Circular dichroism and magnetic circular dichroism of iron-sulfur proteins

Abstract

Circular dichroism (CD) and magnetic circular dichroism (MCD) spectra are reported for the 2-Fe ferredoxins from Pseudomonas putida and Spirulina maxima. Chromatium HIPP, the 4-Fe ferredoxin from Bacillus stearothermophilus and the 8-Fe ferredoxin from Clostridium Pasteurianum. The spectral range spans the near IR; visible and near UV. In all cases except oxidized 2-Fe ferredoxins, electronic absorption is observed continuously from less than 5000 cm-1 to above 30,000 cm-1. The CD spectra of the 2 2-Fe ferredoxins are similar. The CD of the 4-Fe and 8-Fe proteins, for a given 4-Fe cluster oxidation level, varies considerably with protein.
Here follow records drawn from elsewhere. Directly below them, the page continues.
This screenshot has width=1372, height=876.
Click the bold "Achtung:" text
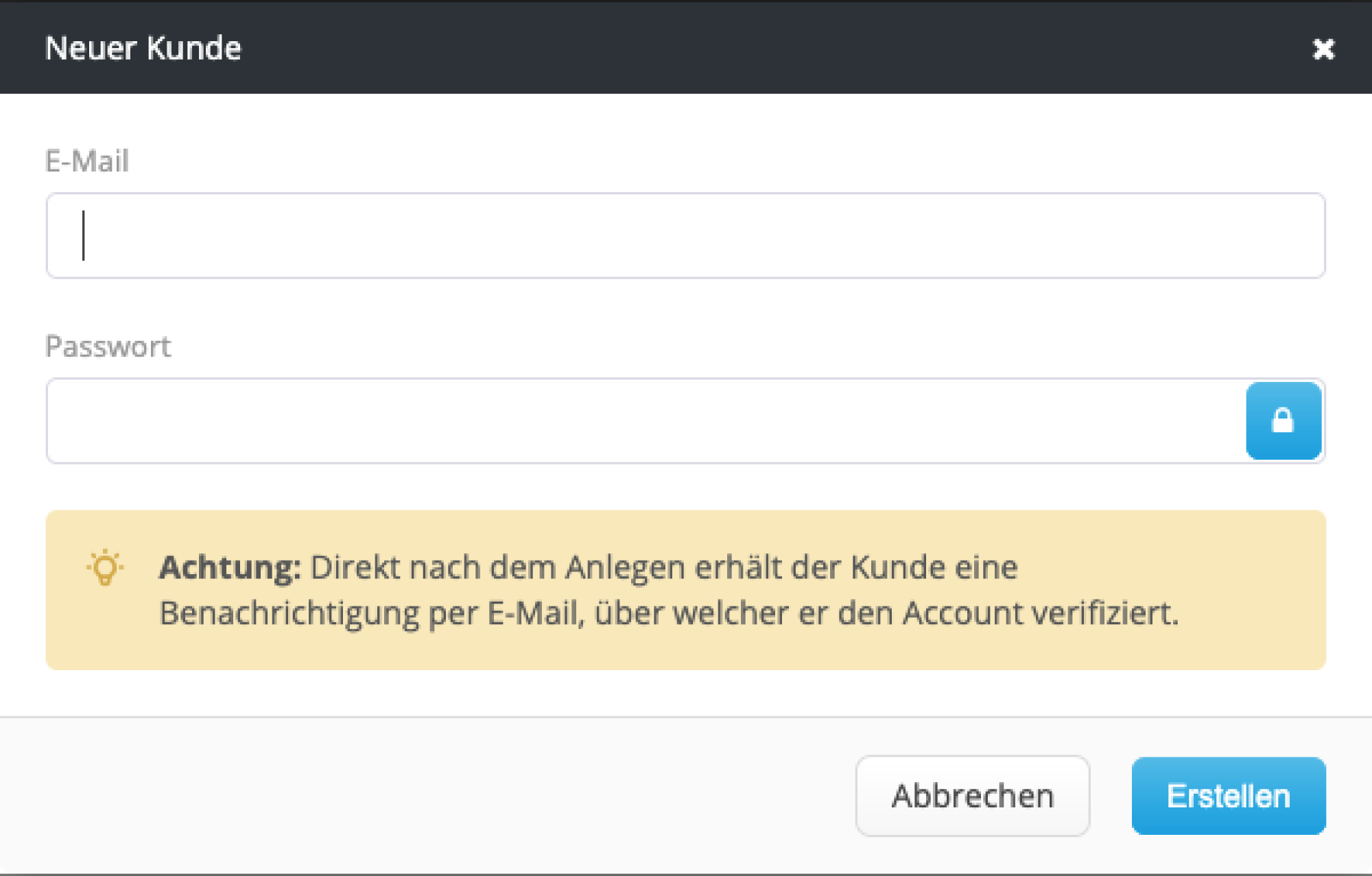[230, 567]
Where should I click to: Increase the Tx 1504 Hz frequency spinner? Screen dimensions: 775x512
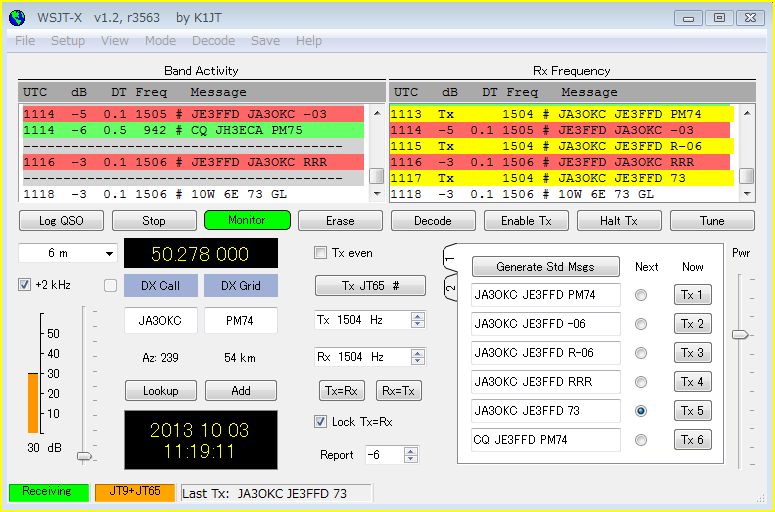pyautogui.click(x=418, y=315)
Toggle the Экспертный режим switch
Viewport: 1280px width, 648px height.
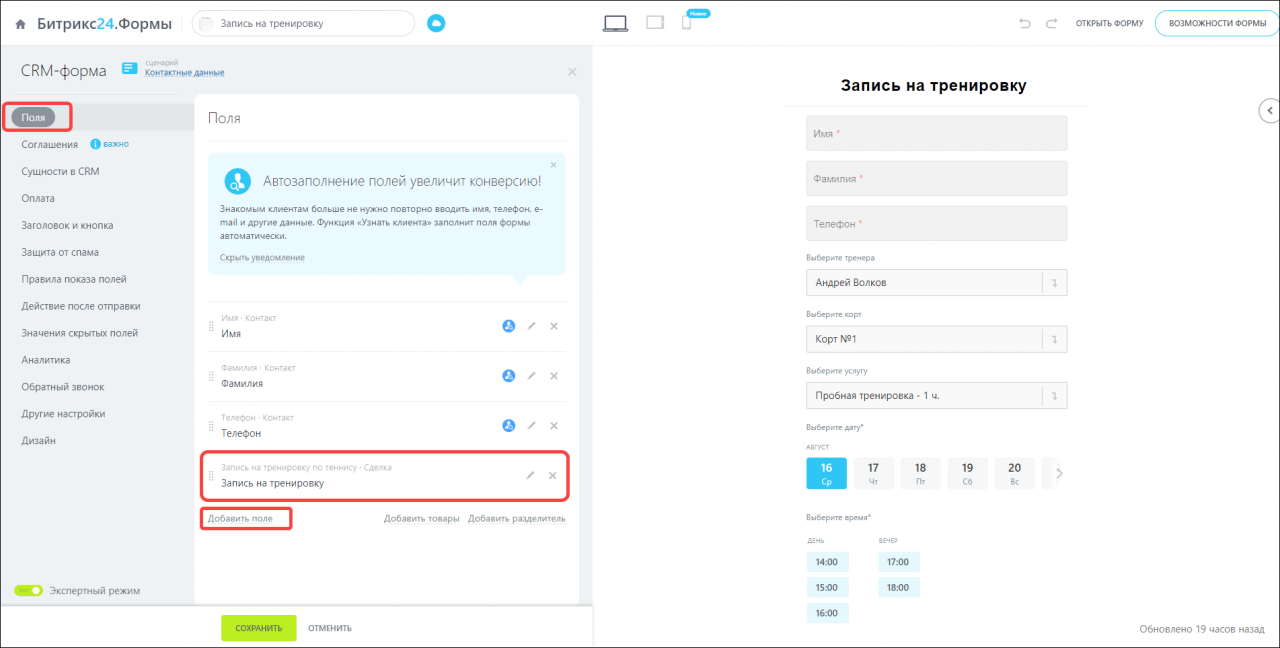(x=28, y=591)
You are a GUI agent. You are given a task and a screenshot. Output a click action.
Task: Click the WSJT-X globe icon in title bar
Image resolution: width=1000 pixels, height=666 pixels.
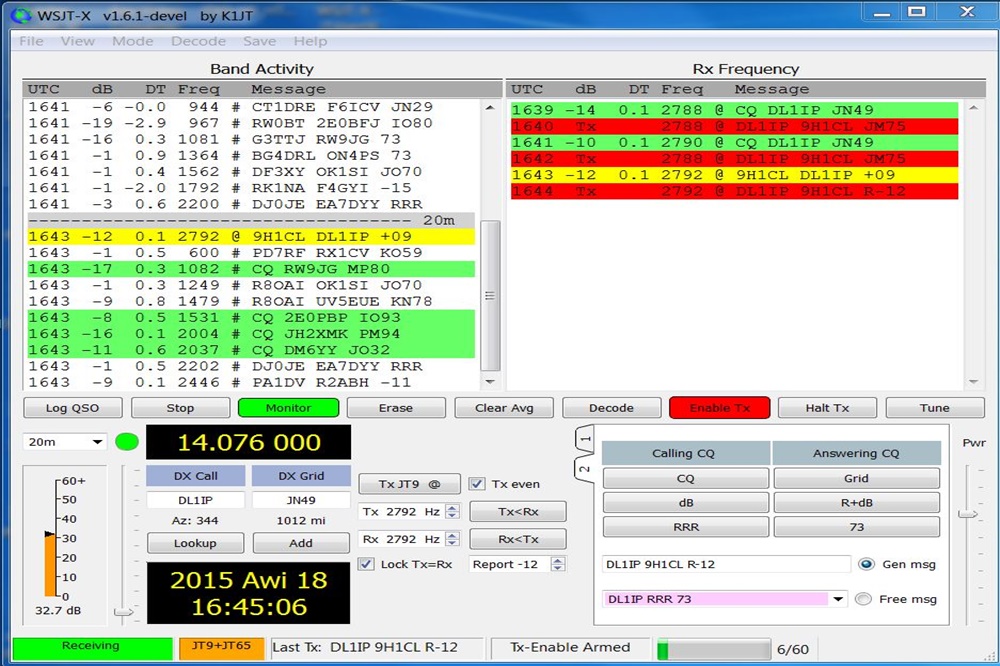pyautogui.click(x=20, y=13)
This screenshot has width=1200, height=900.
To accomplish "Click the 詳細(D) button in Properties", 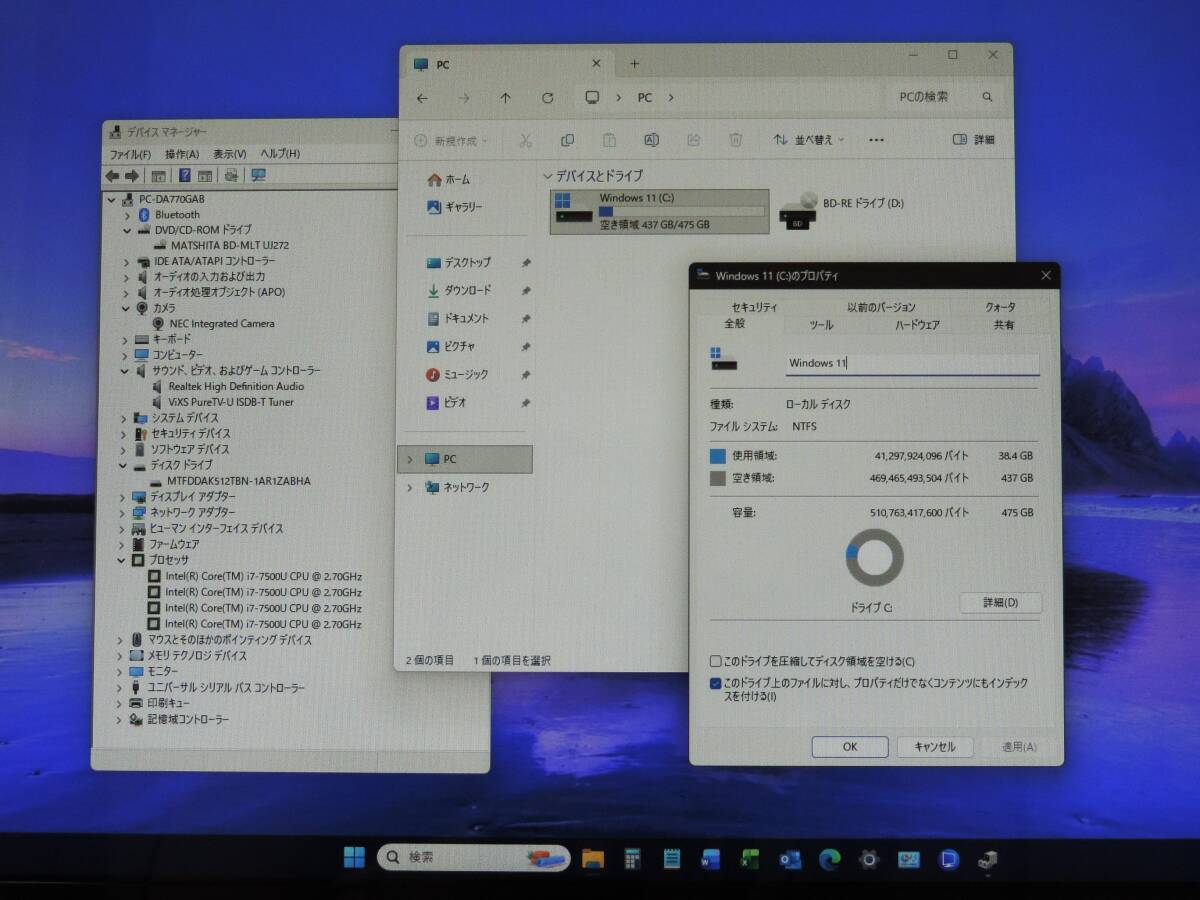I will (999, 603).
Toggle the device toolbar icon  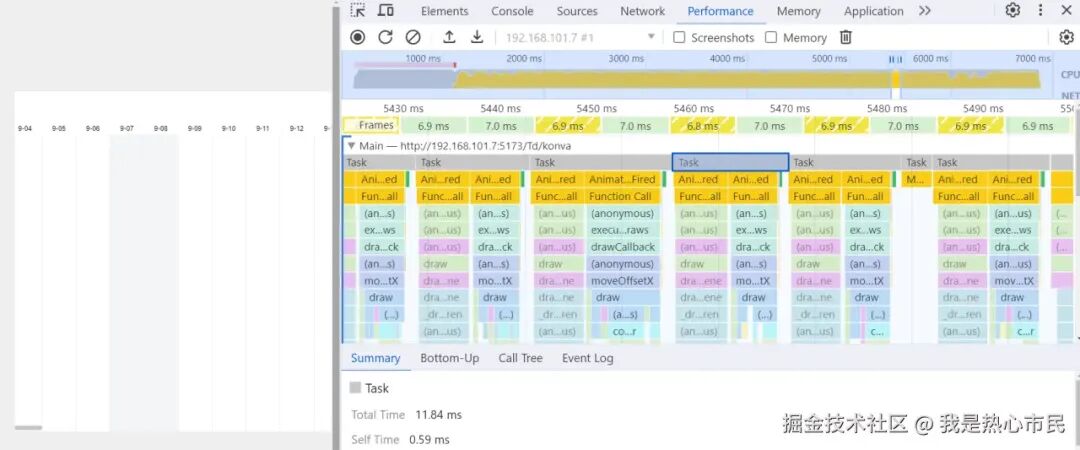(386, 10)
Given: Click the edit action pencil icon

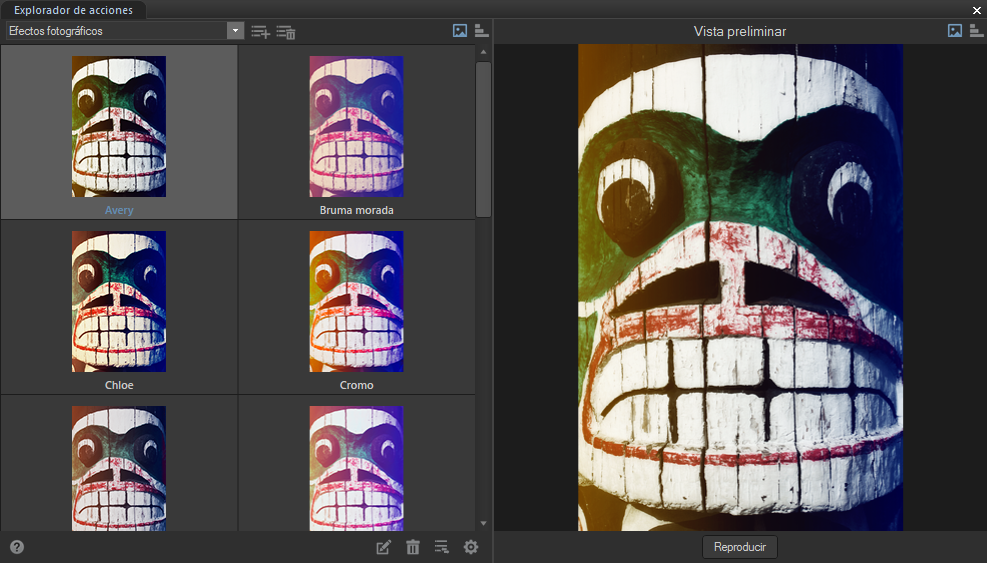Looking at the screenshot, I should click(x=383, y=547).
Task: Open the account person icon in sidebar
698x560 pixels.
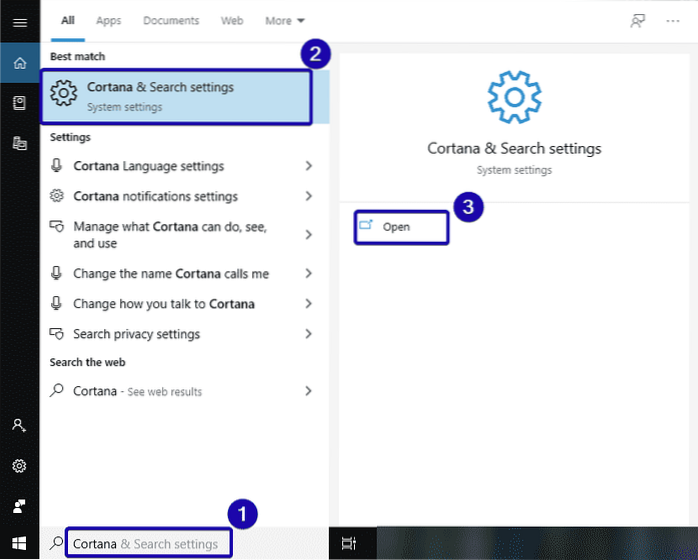Action: click(19, 425)
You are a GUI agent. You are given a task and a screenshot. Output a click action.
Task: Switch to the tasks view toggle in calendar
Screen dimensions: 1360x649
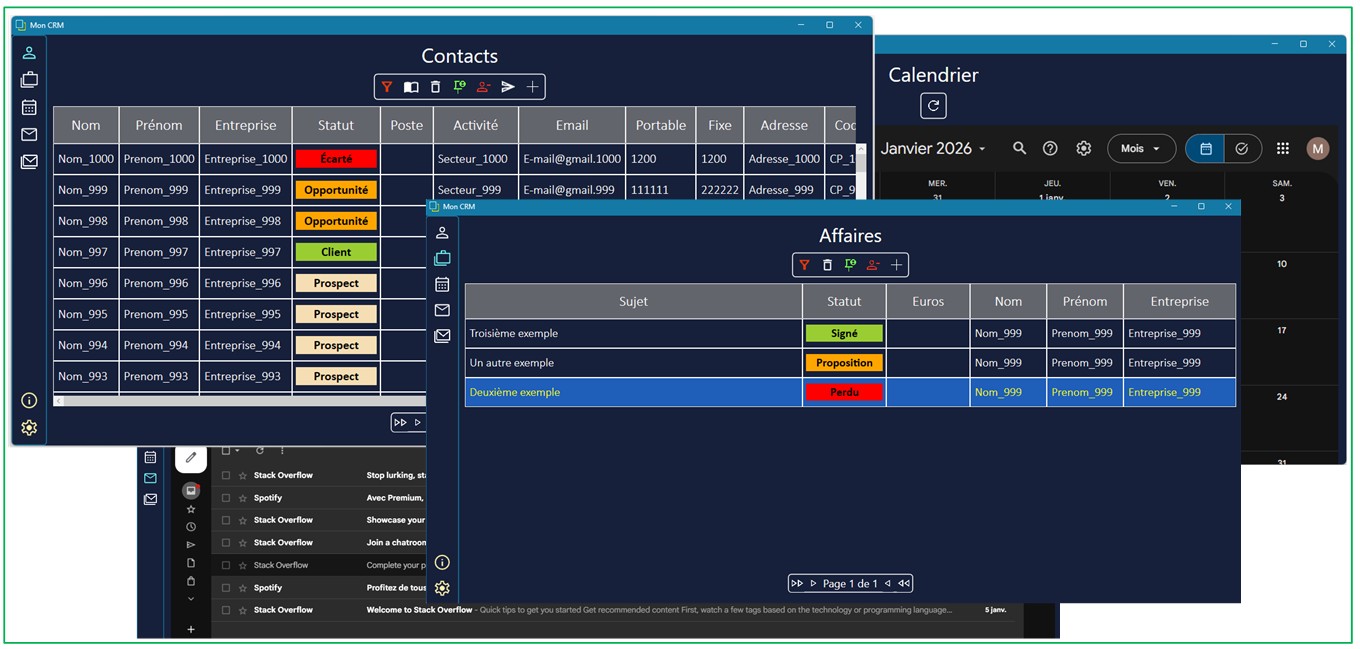pyautogui.click(x=1242, y=149)
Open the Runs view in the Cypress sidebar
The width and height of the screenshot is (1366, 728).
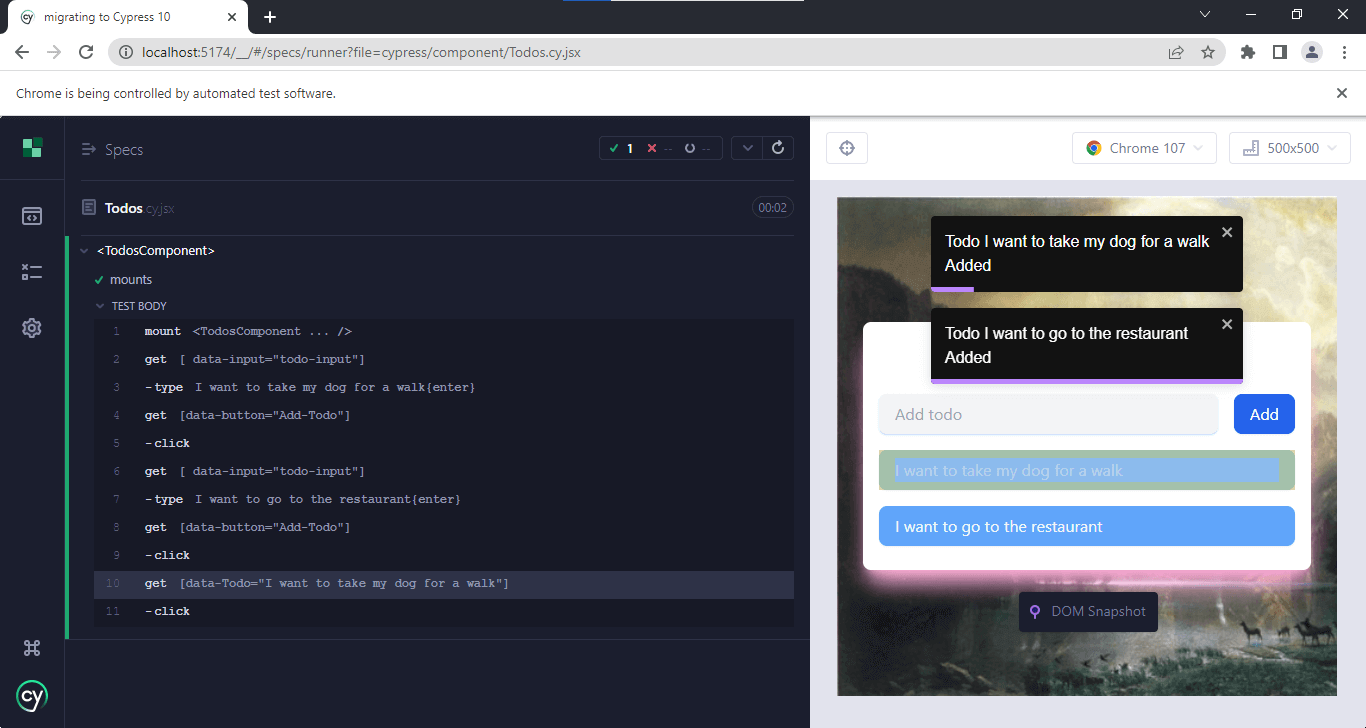[x=32, y=271]
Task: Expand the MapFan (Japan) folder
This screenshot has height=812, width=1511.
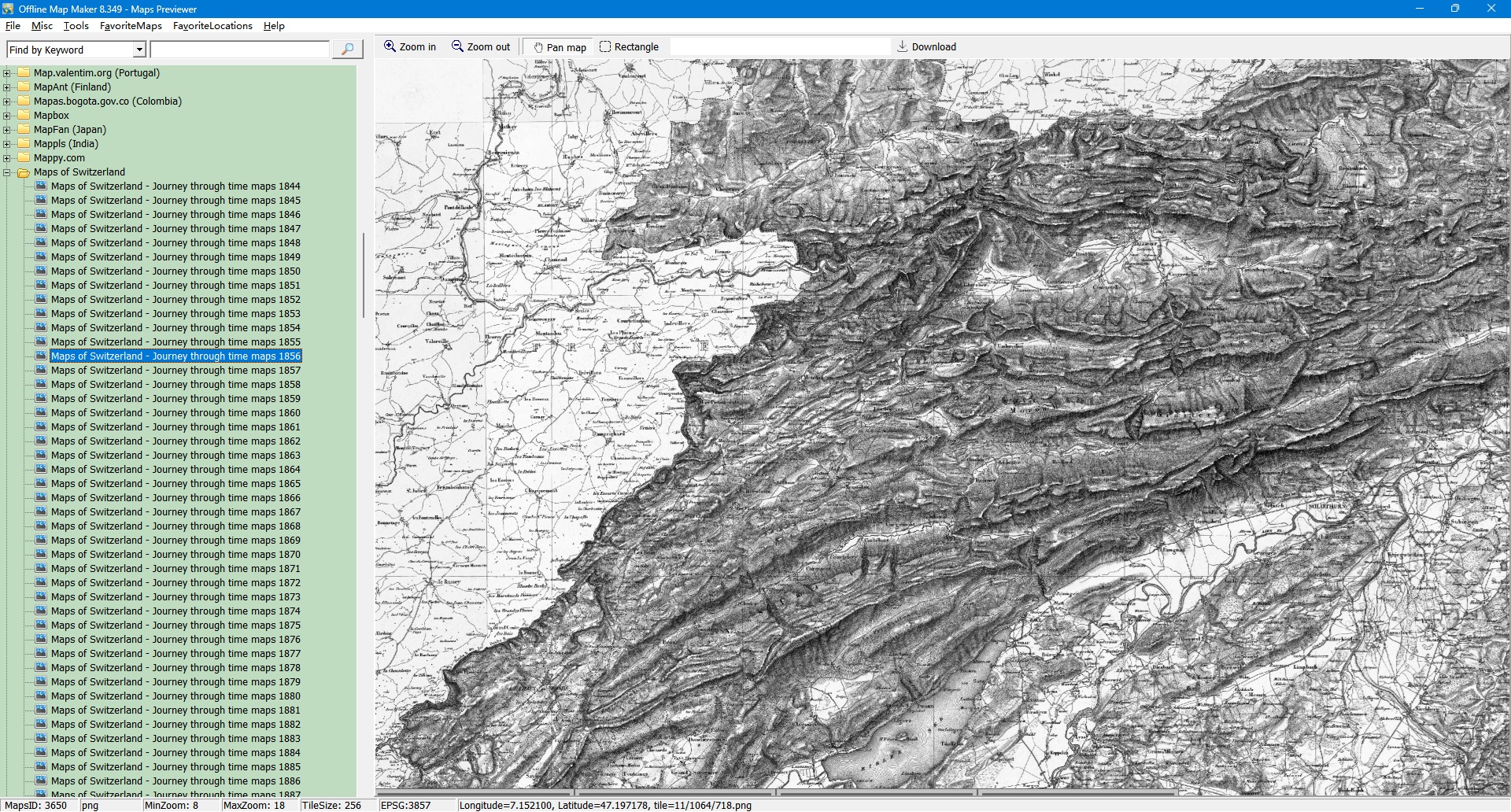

MCD is less sensitive to protein environment than is CD. In the 2-Fe proteins, MCD at 5 T is appreciably smaller than the CD; in the 4-Fe and 8-Fe proteins, MCD and CD are comparable in magnitude. Both CD and MCD are more highly structured than the corresponding absorption spectra. The CD and MCD spectra reported provide a broader base than heretofore available for the characterization of Fe-S proteins containing 2-Fe and 4-Fe clusters and for the evaluation of electronic structural models for these clusters.